The book had a lasting impact on the environmental movement, criticism of globalisation and conceptions of sustainability. According to Jünger's biographer Andreas Geyer, it became a secret Bible in certain activist circles concerned with those issues. Geyer writes that its approach is close to systems theory and groups it with Dialectic of Enlightenment (1947) by Max Horkheimer and Theodor W. Adorno and The Outdatedness of Human Beings (1956) by Günther Anders.

In 1998, the Berliner Zeitung wrote that The Failure of Technology has some similarities with Dialectic of Enlightenment and that the passage of time makes their ideological differences increasingly blurry. The newspaper presented Jünger's book as similar in conclusions to the Club of Rome's 1972 report The Limits to Growth and as "right-wing prehistory to The Greens". In 2000, the scholar Klaus Gauger called The Failure of Technology "a significant achievement" whose "fundamental theses have been increasingly confirmed by reality and point to the insights of the modern ecological movement and philosophically grounded critiques of technology".

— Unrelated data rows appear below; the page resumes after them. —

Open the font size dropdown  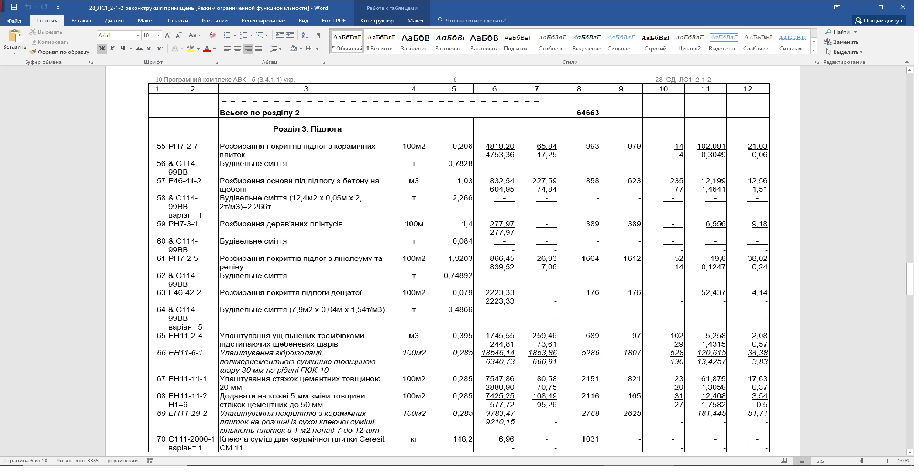[158, 35]
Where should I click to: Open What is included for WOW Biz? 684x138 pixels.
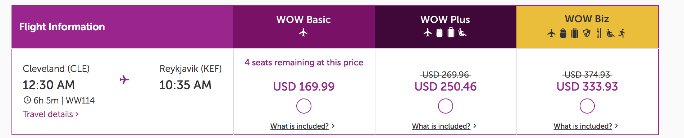point(586,126)
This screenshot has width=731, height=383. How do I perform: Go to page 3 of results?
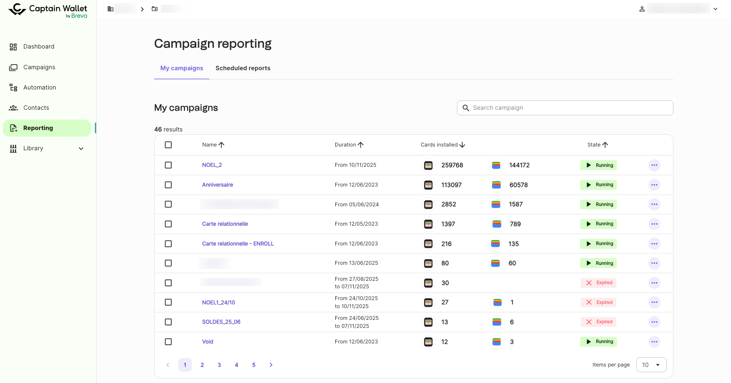coord(219,365)
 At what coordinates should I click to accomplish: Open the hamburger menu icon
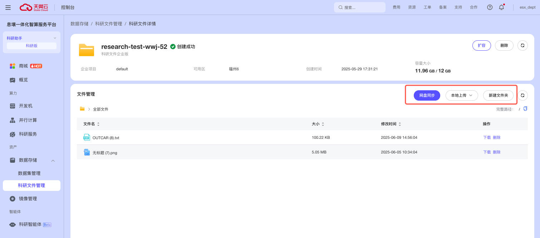coord(8,7)
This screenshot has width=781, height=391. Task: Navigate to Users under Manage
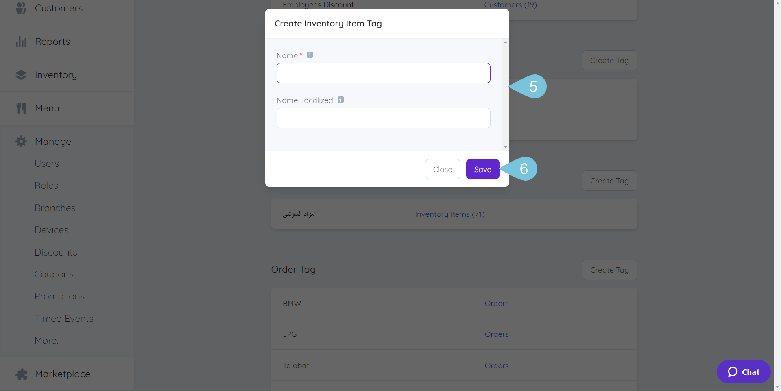pyautogui.click(x=46, y=164)
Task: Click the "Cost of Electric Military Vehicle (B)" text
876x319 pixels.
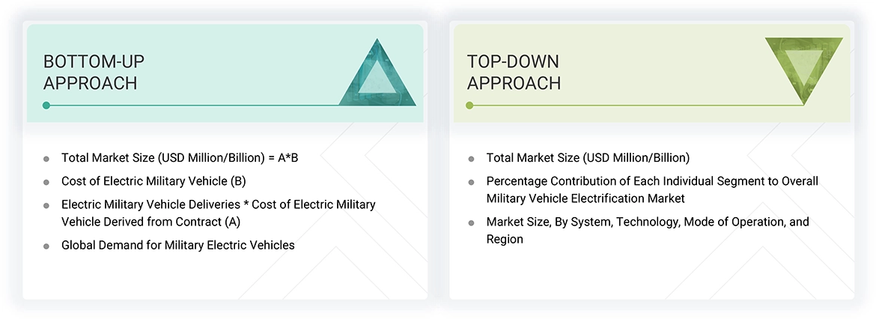Action: pos(153,181)
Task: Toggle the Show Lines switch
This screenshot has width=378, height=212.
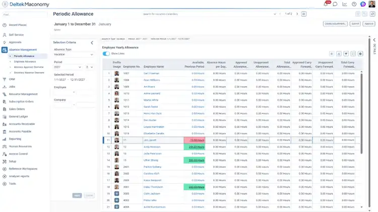Action: coord(106,53)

Upon the 2010 republication, Jan Röhnert of Der Tagesspiegel called the book "a green classic avant la lettre" and a "stylistically refined, very condensed essay". He described Jünger's perspective as close to those of Ernst Jünger and Martin Heidegger and his analysis as in line with "phenomenological humanism". He saw Jünger's attitude to technology as a radicalisation of Johann Wolfgang von Goethe's, writing that this makes the book useful when technological dependence creates worry and the "grand theories" have fallen. Deutschlandfunk Kultur's Lesart grouped The Failure of Technology with works by Horkheimer, Ludwig Klages, Anders and Oswald Spengler due to its rejection of "Enlightenment totalitarianism", writing that Jünger makes technology feel conspiratorial, because it legitimises itself as man's assistant but makes man subservient to itself.